[[ Dataset records, beginning ]]

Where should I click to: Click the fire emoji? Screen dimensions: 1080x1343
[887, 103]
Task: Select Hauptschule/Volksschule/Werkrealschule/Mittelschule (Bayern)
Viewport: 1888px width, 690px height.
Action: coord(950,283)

[[ Dataset records, end ]]

Task requirements:
The range runs from the line with "Task: Select Hauptschule/Volksschule/Werkrealschule/Mittelschule" to the last line of the entries above, both included. Restate it word for word.

Problem solution:
Task: Select Hauptschule/Volksschule/Werkrealschule/Mittelschule (Bayern)
Viewport: 1888px width, 690px height.
Action: coord(950,283)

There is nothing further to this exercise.